Florian Idenburg makes SCAD Style’s inclusion of architecture clear

By Katie Schliep

It doesn’t take a decade of experience in architecture to recognize architectural design talent. But an audience of largely fashion design students, some wielding pink notebooks, learned from industry professional Florian Idenburg why design talent applies to more than one medium. Idenburg talked about his style, career and the ever-evolving field of architecture in a lecture to help kick off the first day of SCAD Style 2012, April 16, at the SCAD Museum of Art.

The setting was appropriate. The newly designed SCAD Museum of Art reflected the very impressive architectural design aesthetic Idenburg has embodied in his own work; making it the perfect location to talk architecture.

Many students wondered before the lecture why an architect was speaking as part of SCAD Style. What does architecture have to do with style? Idenburg answered those questions.

Titled, “To Be Determined,” Idenburg’s lecture focused on the idea that architecture is constantly evolving. It is, as the title puts it, to be determined. An architect’s’ design and work is in a constant state of flux. It changes with the wants and needs of people as well as environment, an aspect that all areas of art, and style, for that matter, have in common: it’s never the same. Many of Idenburg’s designs, though physically beautiful, were equally stunning in metaphorical concept. Each design presented an idea or theme that was reflected through various areas of each project.

Idenburg’s “Pole Dance,” a “temporary environment” built in New York City in 2010 for The Museum of Modern Art and PS1’s Young Architects Program, was a series of interconnected poles and nets that allowed visitors to actively engage in altering the structure’s form.

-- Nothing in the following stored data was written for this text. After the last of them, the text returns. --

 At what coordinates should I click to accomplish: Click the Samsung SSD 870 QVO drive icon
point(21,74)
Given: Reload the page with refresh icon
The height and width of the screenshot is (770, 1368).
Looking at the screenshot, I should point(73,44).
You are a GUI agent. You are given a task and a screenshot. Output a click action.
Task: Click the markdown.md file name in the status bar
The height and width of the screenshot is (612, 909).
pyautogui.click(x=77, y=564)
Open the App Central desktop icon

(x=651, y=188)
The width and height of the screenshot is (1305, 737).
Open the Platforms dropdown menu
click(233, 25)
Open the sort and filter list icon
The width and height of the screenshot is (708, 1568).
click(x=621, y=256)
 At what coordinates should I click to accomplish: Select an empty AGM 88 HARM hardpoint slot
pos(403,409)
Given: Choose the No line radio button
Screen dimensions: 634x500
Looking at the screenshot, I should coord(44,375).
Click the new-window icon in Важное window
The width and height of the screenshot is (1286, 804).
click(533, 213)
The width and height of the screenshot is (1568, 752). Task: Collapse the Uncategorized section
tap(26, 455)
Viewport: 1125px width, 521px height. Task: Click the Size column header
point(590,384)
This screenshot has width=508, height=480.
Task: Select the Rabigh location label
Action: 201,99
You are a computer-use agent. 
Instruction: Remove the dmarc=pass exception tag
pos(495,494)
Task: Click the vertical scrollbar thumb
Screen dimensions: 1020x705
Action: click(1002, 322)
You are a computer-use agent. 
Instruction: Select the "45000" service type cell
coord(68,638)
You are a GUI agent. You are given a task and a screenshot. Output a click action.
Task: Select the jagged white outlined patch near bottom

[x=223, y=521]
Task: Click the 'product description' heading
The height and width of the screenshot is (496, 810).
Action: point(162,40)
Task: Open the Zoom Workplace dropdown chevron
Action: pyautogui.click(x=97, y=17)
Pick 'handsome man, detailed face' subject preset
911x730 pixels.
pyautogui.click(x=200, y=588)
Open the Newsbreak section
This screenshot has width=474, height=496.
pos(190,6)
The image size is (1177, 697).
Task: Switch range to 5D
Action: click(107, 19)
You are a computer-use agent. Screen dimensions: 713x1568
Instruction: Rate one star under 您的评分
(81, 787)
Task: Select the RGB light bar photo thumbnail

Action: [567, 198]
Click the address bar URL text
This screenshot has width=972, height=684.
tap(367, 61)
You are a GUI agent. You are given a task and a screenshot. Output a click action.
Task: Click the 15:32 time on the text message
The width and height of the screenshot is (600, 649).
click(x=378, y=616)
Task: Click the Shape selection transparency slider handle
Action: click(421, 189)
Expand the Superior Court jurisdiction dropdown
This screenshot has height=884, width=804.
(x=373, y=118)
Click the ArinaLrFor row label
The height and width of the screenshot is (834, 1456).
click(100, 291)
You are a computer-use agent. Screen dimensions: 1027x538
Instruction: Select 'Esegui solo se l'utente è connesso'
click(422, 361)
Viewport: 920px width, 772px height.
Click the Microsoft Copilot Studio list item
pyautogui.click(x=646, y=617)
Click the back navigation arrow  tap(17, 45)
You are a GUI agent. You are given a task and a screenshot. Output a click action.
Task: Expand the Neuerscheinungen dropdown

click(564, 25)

Human motion and movement, as well as natural forces like wind and rain, affected the structure’s equilibrium. Along with physical interaction, visitors were able to use an iPhone app to change the sound quality of the environment in real time. These design aspects allowed Idenburg to play with the idea of human and environment disconnection. What initially began as a sensory-charged space became an atmosphere that focused on the idea of people becoming more cautious and aware of caring for the environment.

Another temporary structure built in Beijing, China incorporated the environment in a more literal sense; by reflecting its surroundings through mirrors. The “Flockr” was a dome-shaped structure covered with thousands of tinted mirrors that move with the winds’ motion. This environment, just like “Pole Dance,” responded to its surrounding elements in appearance and movement.

After the lecture ended, it was clear why the school incorporated architecture into a week specifically devoted to style and fashion, and why Idenburg was just the man to answer everyone’s question. So, why architecture?

It’s the architect’s job is to “take design uncertainty out of the system,” said Idenburg, “to create the unimaginable and the scientifically impossible.” Both structures discussed posed challenges, but Idenburg stressed that it’s through these complications that we develop skills. The ideal transcends architecture and applies to all aspects of art. By pushing the limits of design, we ultimately challenge our own personal limits; we force ourselves to create “outside of the box,” and outside of our comfort zones.

Idenburg explained that his creations evolve and alter with their surroundings just as style does. And style, from a fashion standpoint, is constantly influenced by architectural design. Style is in everything. It cannot be categorized or sanctioned into one definition. We all embody a unique style in every facet of our lives that is unparalleled to any one else. There is one material all students can incorporate into projects: change. By accepting change into our everyday lives, we learn and grow as artists.